My experience with Atlantic salmon is limited but we did catch them regularly in SE Alaska while purse-seining. I would put them in a plastic garbage bag and ride my bike into Ketchikan to deliver them to the ADFG office. And Daryle can confirm that. :thumb: They had a couple things in common; their fins and body were worn down from spending considerable time in the net pens before escaping and they were relatively skinny, almost like they had trouble feeding once they escaped. The fish in question appears natural in origin; I don't detect any fin wear that you would associate with being a net pen escapee. And it doesn't look like it has missed too many meals.
I find it hard to believe that you are so sure of species despite the fact that the pictures did not show any defining characteristics, the one picture shows the fish mostly underwater (already discussed the problems with that photo for ID purposes), a majority of the folks on here thought differently (some even fishery-trained), you used conflicting arguments for your rationale, and finally, you posted some rather vague references that you thought proved your point which didn't prove anything.

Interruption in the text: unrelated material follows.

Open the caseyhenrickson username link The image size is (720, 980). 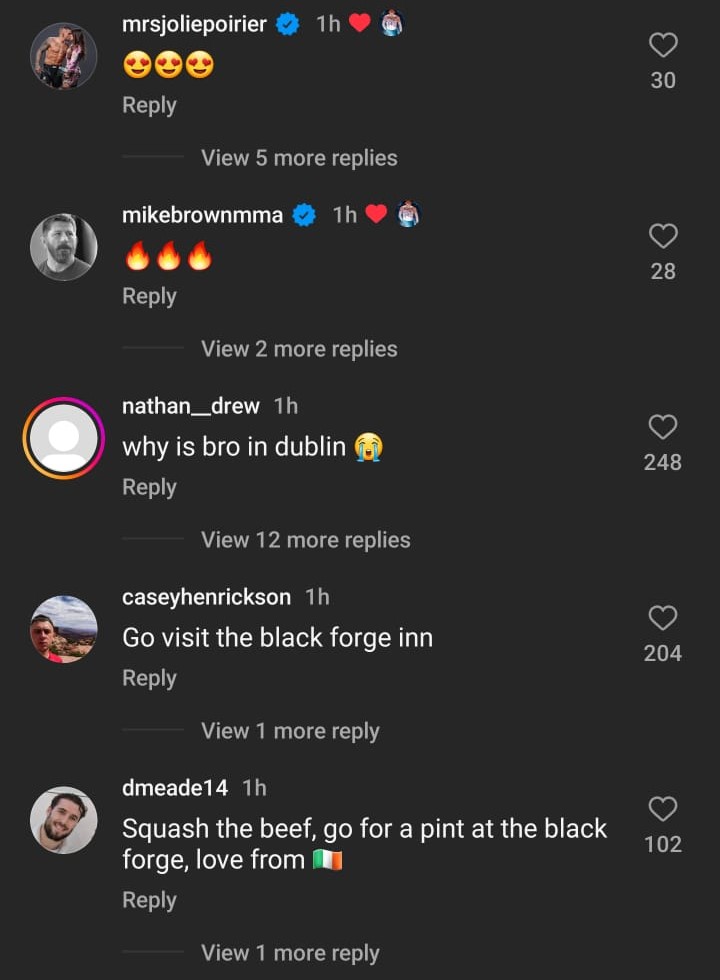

Not trying to get into a pissing match here. I'm sure that you, I, and a majority of the folks on here could ID the fish in a heartbeat if the fish were in our hands. But it is a little more difficult with photos that don't clearly show the important details of the fish. By looking at the biological information and the fact that it doesn't look like a salar , I'd wager it is not an AS. I could be wrong, but I doubt it. :rofl:
Otherwise this has been a pretty cool thread. I like the "ID this fish" threads.
Attached are a few pics of Atlantic salmon we caught near Ketchikan, probably mid 90s. Not very good quality but better than nothing I guess. Good memories huh, Daryle?